I definitely want to visit the Denver airport now! Come to think of it, airports tend to either seem futuristic to me, or decidedly not futuristic.

The Charles de Gaulle Airport interior seriously blew me away. I had not expected much upon seeing the outside, but the escalators inside in particular struck me as futuristic — additionally, in person, they felt squishy to stand on, which added to the otherworldliness of them.
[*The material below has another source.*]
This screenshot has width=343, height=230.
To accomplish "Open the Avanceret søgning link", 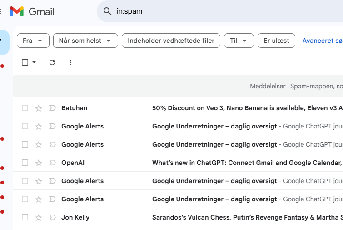I will (x=323, y=41).
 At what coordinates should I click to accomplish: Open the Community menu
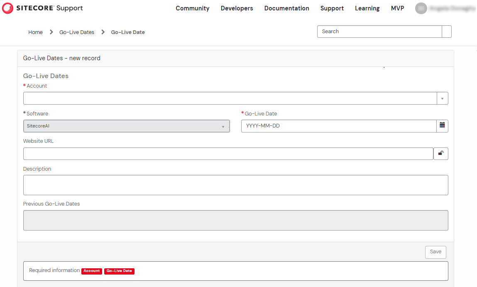click(192, 8)
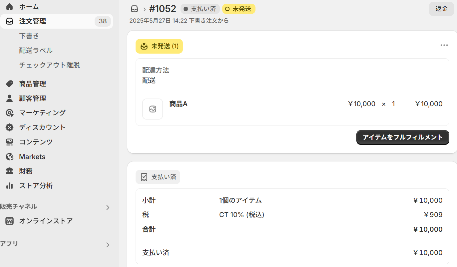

Ztraceni / Lost by Kačka a Ondra, on Flickr


Mesh by Krassy Can Do It, on Flickr

Here are the escalators, cool enough to be on an album cover:

The Alan Parsons Project - I Robot.jpg
By Source, Fair use, Link

Aside from airports, I’ve mentioned this in the forum before, but the Marin County Civic Center is basically like a grounded alien vessel. Pictures do not do it justice. I’ve spent hours mulling around the building and taking in the angles and details.

Finally, the Hyatt Regency in San Francisco is a worthy stop near the Ferry Building, where you can feel like you’re being beamed up in one of the glass elevator pods.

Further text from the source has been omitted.